Пришлось себя одернуть. Взнуздать ярость ровно настолько, чтобы заглушить печаль.
– Сделать что-нибудь можно? – спросила я.
– В каком смысле?
– С рукой и ногой. Отрастить их при помощи красок.
Сестра не сдержала улыбки, до того наивен оказался вопрос.
– Увы. Я помочь не в силах.
– А другие? Может заклинатель сделать их из тумана?
Мать Мерильда со вздохом робко подступила и примостилась на краешке койки. Чуть не вырвалось: «Осторожнее, нога» – и только потом дошло, как это глупо.
До чего странно быть прикованной к постели, две недели пролежать без движения, не есть, жить на магической подпитке. Я с самого детства, с тех лет, когда вырвалась из удушливой родительской хватки, не знала беспомощности – и вот сложилось так, что сейчас больше некому хоть как-то облегчить мои муки, кроме женщины напротив.
– Нора, я понимаю, это трудно, но такова теперь ваша жизнь, – сглаживая углы, сказала монахиня.
Нет, она это не мне. Точно не мне, а какой-то другой несчастной Норе без руки, без ноги. Мне положено вершить подвиги и достичь величия! Дослужиться до высшего звания, показать родителям, что не нуждаюсь в них, что меня всему миру не сдержать!
– Нора, послушайте. Конечности уже не вернуть.
Я молча переметнула злобный взгляд на однотонную деревянную стену, раздувая ноздри.
Мать Мерильда вздохнула.
– Попрошу принести вам поесть, – сказала она и оставила меня наедине с мыслями.
* * *
Я лежала в кровати. Даже уцелевшие конечности были до того вялыми, изможденными, что не хватало сил шевельнуться. Этими руками я заколола орды акар – а теперь они словно и вовсе не мои.
Вскоре до меня дошло, что я так и не удосужилась осмотреть палату. Она оказалась скромного, даже скудного убранства, со шкафом, грубой койкой, тумбочкой с Каселудой и столом с двумя стульями возле затворенной двери.
Где же моя прежняя одежда, доспехи? Я сейчас была в рубахе без рукавов и белом белье, а взмокшее туловище туго стягивали бинты. Из того, что принадлежит мне, здесь еще был разве что костыль у стены слева.
Порой приступами накатывало жуткое ощущение, будто нога и рука еще при мне, но корчатся где-то вовне осязаемого мира. Временами бок жгло испепеляющим огнем и сводило судорогой – нервы, казалось, так выкручивает, что меня сворачивало в клубок. Иногда боль не ограничивалась одним боком и разливалась по всему телу, словно меня жарят над коптящим костром.
С некоторым трудом стянув рубаху, я по-новому оценила, насколько проще и свободнее жить двурукой. Раздеться можно было так быстро! Левой рукой я провела по телу, повторяя путь Рафика двухнедельной давности.
Подонок. От одной мысли о нем меня затрясло.
Я заглянула под слой бинтов и вместо привычной кожи увидела черно-бурое месиво в трещинах, узором очень похожее на неровный рубец Иды. Я проскользила пальцами по ожогу до нежной кожи на шее и остановилась, не в силах продолжить.
Тут до меня дошло, что кругом нет зеркал, и это добавило мне обиды, но излить ее не было ни сил, ни желания. Я и так страшно горевала. Слишком уж много всего навалилось.
И все-таки, неужели сестры просто не дают мне на себя взглянуть? Меня так изуродовало?

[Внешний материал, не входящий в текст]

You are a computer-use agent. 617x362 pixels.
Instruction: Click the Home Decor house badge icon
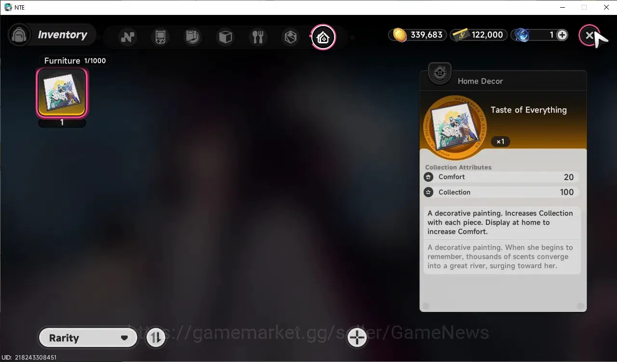(x=440, y=74)

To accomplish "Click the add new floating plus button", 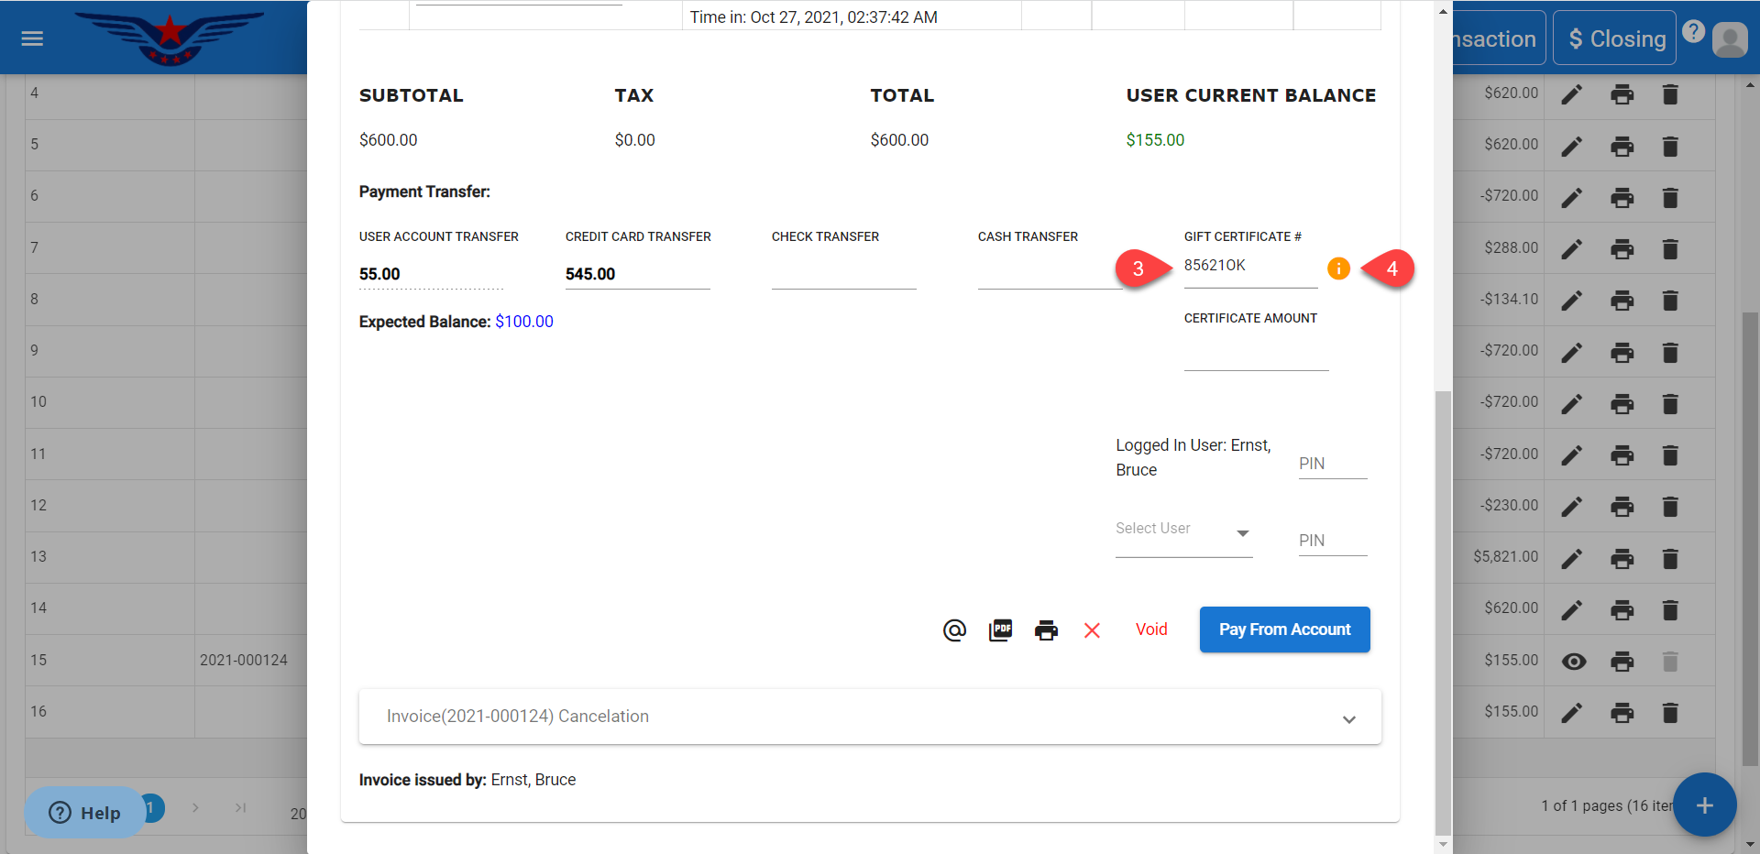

Постель обволакивала губительным уютом. Нашептывала раствориться в ее объятиях и уже не пытаться встать. Я закинула руку на глаза. Может статься, чтобы закрыться от новой жизни. Из недр памяти вынырнул злобный отцовский посул. Неужели я заслужила быть увечной? Расплачиваюсь за какое-то прегрешение? Это отцовские мысли, но в голове они прозвучали моим голосом.
* * *
Из еды мне принесли варево, в котором плавали куски курятины, и лепешку. Я все жадно смела. Может, чтобы забить внутреннюю пустоту чем-то, чем даже невозможно толком наесться, но если без лирики, то за две недели, пока мое тело пыталось спасти как можно больше от себя, я не проглотила ни крошки.
Есть было трудно. Умоститься на одной ноге поднос отказывался. Я свесила ногу сбоку и поставила его прямо на кровать. Повезло, что из еды только похлебка, потому что даже с ней пришлось повозиться: подставить под капли с ложки вторую руку я больше не могу.
Я не показывала вида, но с каждой пролитой каплей из меня вытекала задетая гордость. Какой чужеродной ощущалась невредимая рука. Ей пришлось заново учиться держать ложку. Я была точно оторвана от тела, и попытка подуть на дымящийся бульон приводила к тому, что все тело начинало шевелиться само по себе.
Я обожглась. Пальцы содрогнулись, ложка упала в миску, в наказание расплескивая содержимое. От досады я спихнула поднос на пол.
Оставалось только заплакать.
* * *
Наутро я проснулась от того, что обмочила постель. Когда сестры пришли менять простыни, я от стыда, от позора не выдавила ни слова – и меня наверняка сочли неблагодарной. Мать Мерильда сказала, что, по-видимому, из-за болей и неподвижности мочевой пузырь начал атрофироваться. Какой же абсурд! Отчасти было даже смешно.
Чем больше сил возвращалось, тем сильнее разгорался гнев.
Срываться на сестрах было себе дороже: в конце концов, они безропотно сносили бремя заботы обо мне. Не возмущались даже из-за моей непроходящей мрачности – и от этого я чувствовала себя еще более беспомощной: даже за нелюбезность никто не попеняет.
Вскоре мне уже не сиделось на месте. Тело не осознавало, что покорять расстояние, как прежде, оно уже не в силах. Мой дух был слишком непокорен и велик для такого немощного вместилища.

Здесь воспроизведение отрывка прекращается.